Pocos como el escritor checo han sabido explorar las contradicciones del poder ligado a la burocracia. Kafka conocía bien los mecanismos que rigen ese mundo a través de su propio trabajo en una compañía de seguros. Además, los viajes comerciales a los que se veía obligado provocarían una reflexión del concepto de poder desde un ángulo distinto, desde la perspectiva de los Estados imperiales y su relación con los rincones que forman la periferia. El Estado sería aquí un ente monstruoso e inabarcable, de cuyas disposiciones llegan noticias en ocasiones, tarde y mal. Un concepto que influiría posteriormente de manera decisiva en la obra de Jorge Luis Borges (La construcción de la muralla china es un relato que podría haber sido firmado perfectamente por el argentino), quien dejaría escrito al respecto: 

"Dos ideas —mejor dicho, dos obsesiones— rigen la obra de Franz Kafka. La subordinación es la primera de las dos; el infinito, la segunda. En casi todas sus ficciones hay jerarquías y esas jerarquías son infinitas."

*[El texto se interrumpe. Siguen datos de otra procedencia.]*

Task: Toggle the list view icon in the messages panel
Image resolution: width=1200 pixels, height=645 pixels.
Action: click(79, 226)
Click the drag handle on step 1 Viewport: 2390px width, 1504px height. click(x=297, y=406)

Es indudable que en la colección de cuentos de Kafka existen algunos que son realmente emblemáticos, leídos y citados constantemente por cualquier amante de la literatura: Ante le ley, quizá su relato más enigmático (no el más terrible, pues en este apartado rivalizaría con algunos candidatos) y más contradictorio, del que se han extraído miles de conclusiones que jamás han podido llegar al fondo de su mensaje, Un artista del hambre o la obsesión por ejercitar una profesión, aunque dicho ejercicio carezca de sentido para el resto de la humanidad, o En la colonia penitenciaria, en el que Kafka no ahorra al lector la descripción pormenorizada de la más terrible de las torturas. Pero existen otros relatos mucho más desconocidos, como Fue en verano, cuyo breve texto resume extraordinariamente algunas de las obsesiones de Kafka: el acto inocente que resulta no serlo tanto, el ejercicio implacable de la ley contra un ser insignificante que ha infringido un precepto ignorado y que poco a poco va tomando conciencia de su terrible situación. Un tema que está desarrollado con mucha más amplitud en El proceso, pero que se expone con toda crudeza en este pequeño cuento.

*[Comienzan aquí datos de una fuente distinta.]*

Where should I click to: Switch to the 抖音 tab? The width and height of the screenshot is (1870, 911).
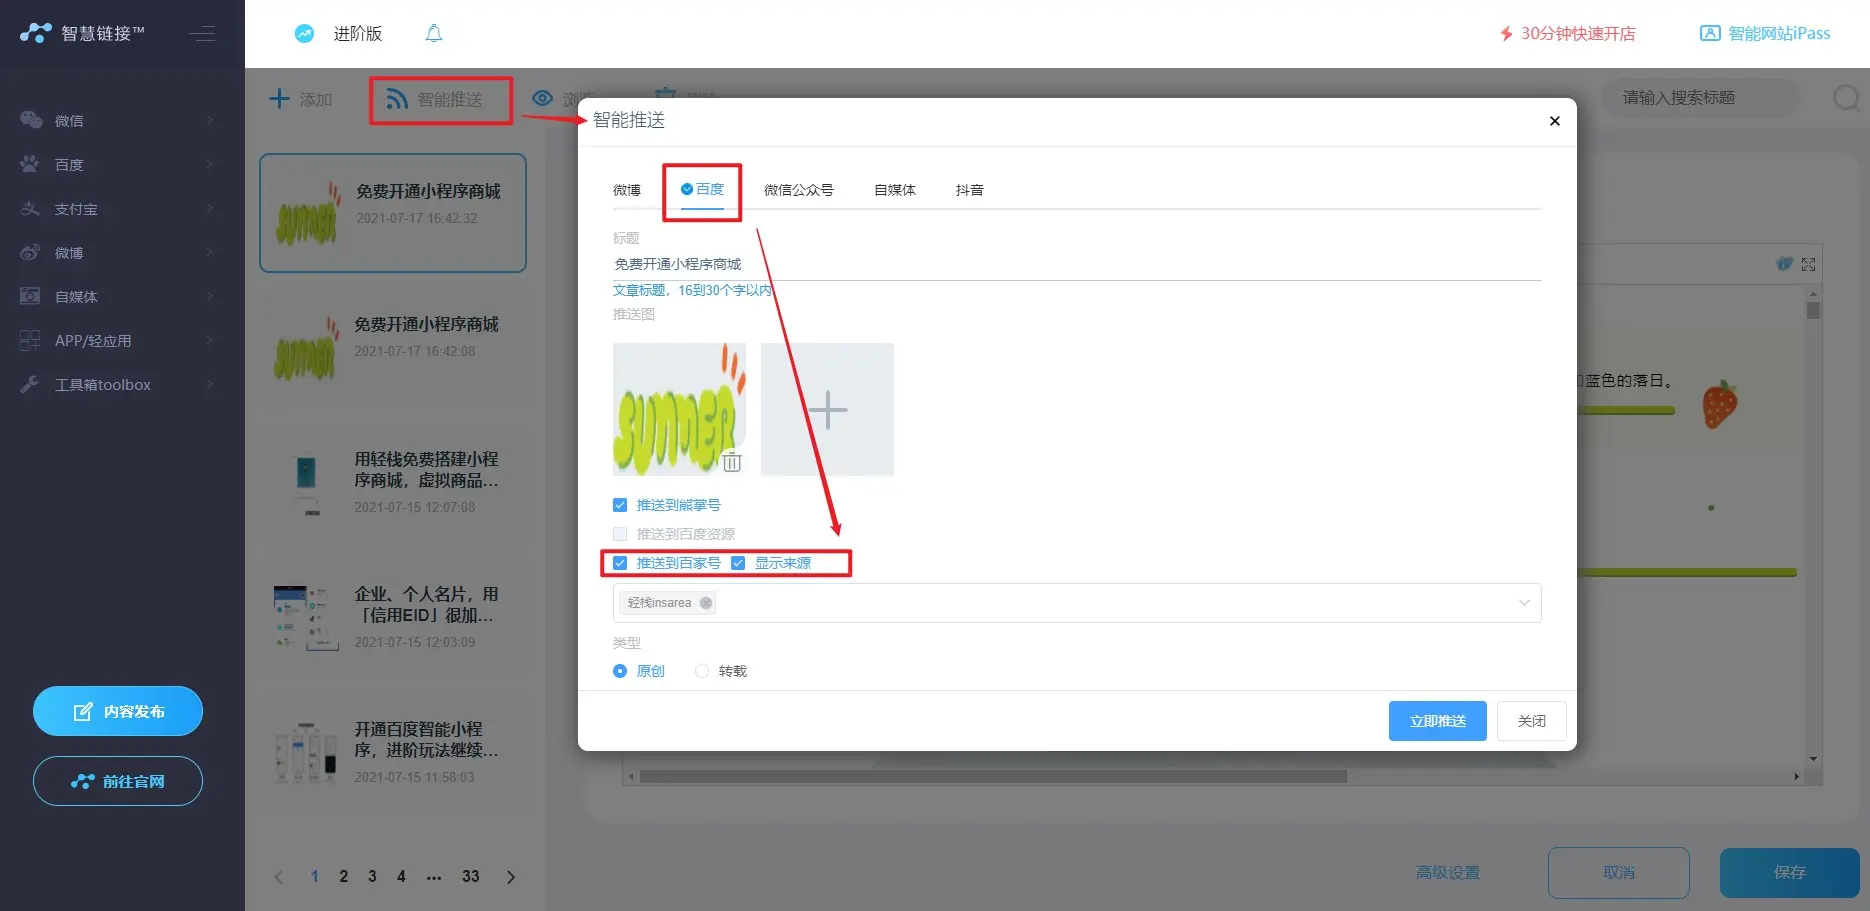(x=969, y=190)
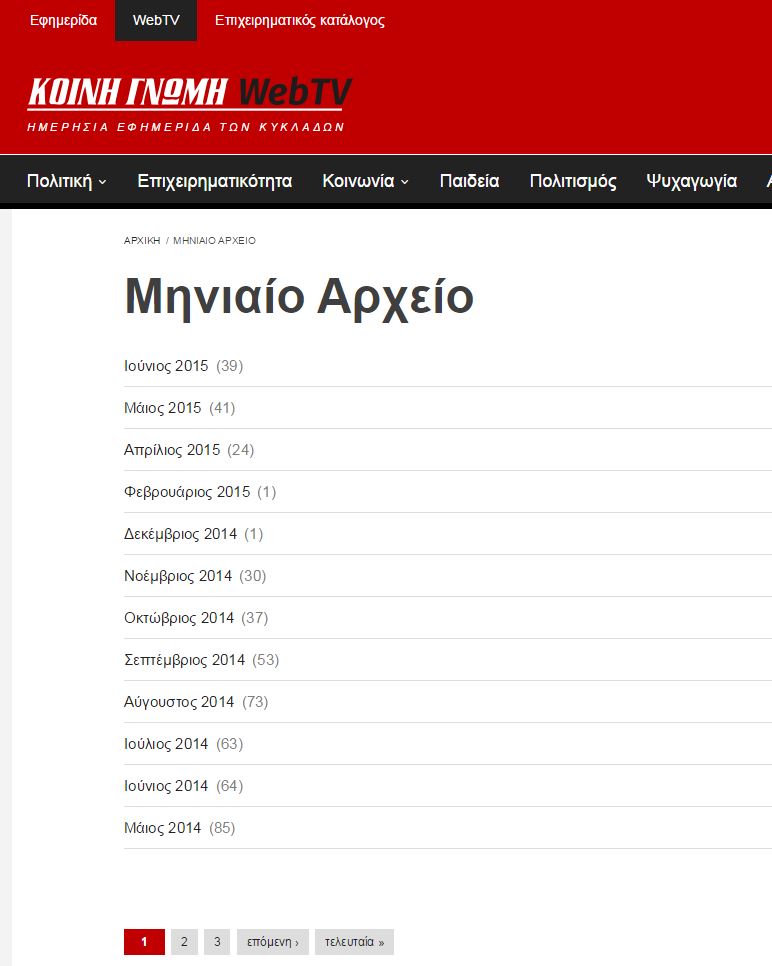Click the επόμενη next page button
Screen dimensions: 772x966
(272, 942)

¿Quién puede penetrar con absoluta certeza en las ideas de Kafka, en su conciencia? La mejor guía siguen siendo los textos del propio escritor, atreverse a acompañarlo como lector en sus tormentos, asomarnos como voyeurs literarios a su vida íntima, a sus angustias y al tormento y goce de su labor literaria. Todo esto puede sintetizarse en este fragmento de una carta que escribió a su gran amigo Max Brod:

"Hoy, durante una noche de insomnio, cuando todo iba para uno u otro lado en mis sienes doloridas, cobré de nuevo conciencia, algo que casi había olvidado en los últimos tiempos relativamente tranquilos, de la fragilidad o incluso de la inexistencia del suelo sobre el que vivo, de la oscuridad de la que emergen a su gusto oscuras fuerzas que, sin atender  a mi balbuceo, destruyen mi vida. Escribir me permite seguir viviendo, pero sería más apropiado decir que permite  que siga existiendo aquel tipo de vida frágil e inconsistente. Con ello no quiero decir, naturalmente, que mi vida sea mejor cuando no escribo. No, en ese caso es aún peor y absolutamente insoportable, y tiene que desembocar en la locura. Pero esto solo con la condición de que, como resulta ser en realidad, también soy escritor cuando no escribo; y en cualquier caso un escritor que no escribe es un absurdo que desafía a la locura."